Глаза её сверкнули, она улыбнулась мне и подала со своей груди цветок. Стоявший рядом капитан сказал:

— Прибавить я могу только одно: минуты, пережитые сегодня, раскрыли мне, в путах каких предрассудков я до сих пор жил. Я не понимал, что жизнь начинается там, где кончается разъединение — каст, найди и социального положения. Сегодня я понял, как сливаются в сердце человека воедино земля и небо.

И ему дала Анна цветок, он поцеловал его и положил в тот карман, где — я знал — лежал платок сэра Уоми.

Мы вышли вместе с князем, которого ждал экипаж и который только сейчас заметил, что И. с нами не было. Ананда объяснил, что И. остался на пароходе и поедет с капитаном до первой стоянки, откуда вернётся встречным пароходом.

Князь был очень опечален, что не простился с И., и вообще был встревожен.

Капитан сел с нами в экипаж, сказав, что хочет проводить нас до дому, чтобы самому осмотреть комнаты.

Когда мы добрались до калитки, то увидели, что караульные беспокойно бегают по дорожкам сада, уверяя, что слышат какой-то шум.
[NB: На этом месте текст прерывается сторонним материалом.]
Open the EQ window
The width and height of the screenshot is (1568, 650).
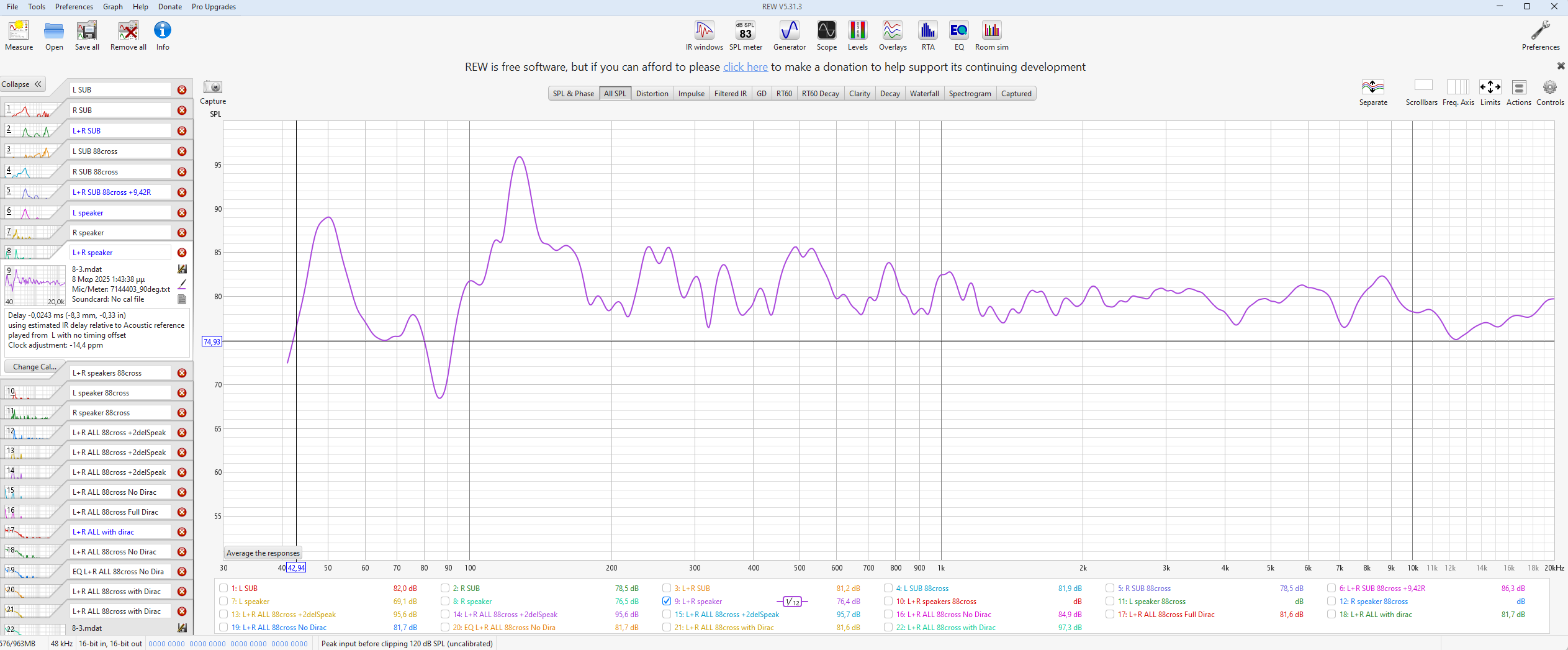958,35
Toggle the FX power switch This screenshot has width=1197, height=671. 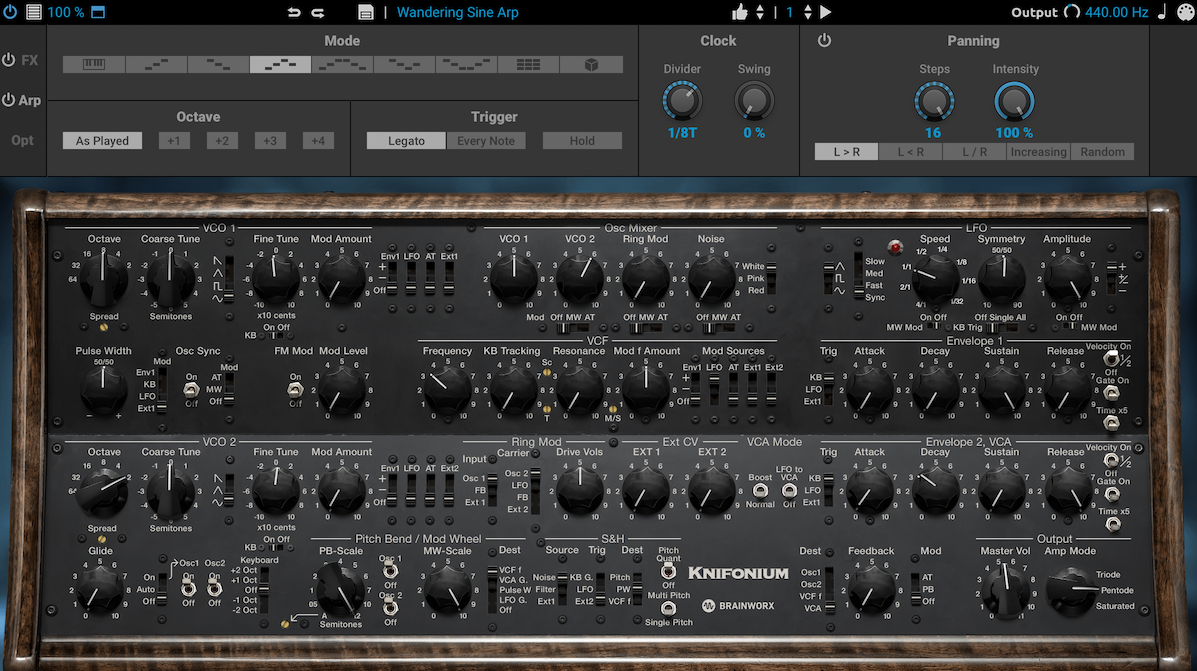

Ананда успокоил их и просил оставаться на месте, у главного входа в дом. Мы прошли в наши комнаты. Мы не нашли никаких следов беспорядка, всё вроде было на месте. Только на моей постели Ананда обнаружил чей-то красный платок с чёрной каймой. От платка несло сильными, приторными духами, настолько одуряющими, что становилось тошно.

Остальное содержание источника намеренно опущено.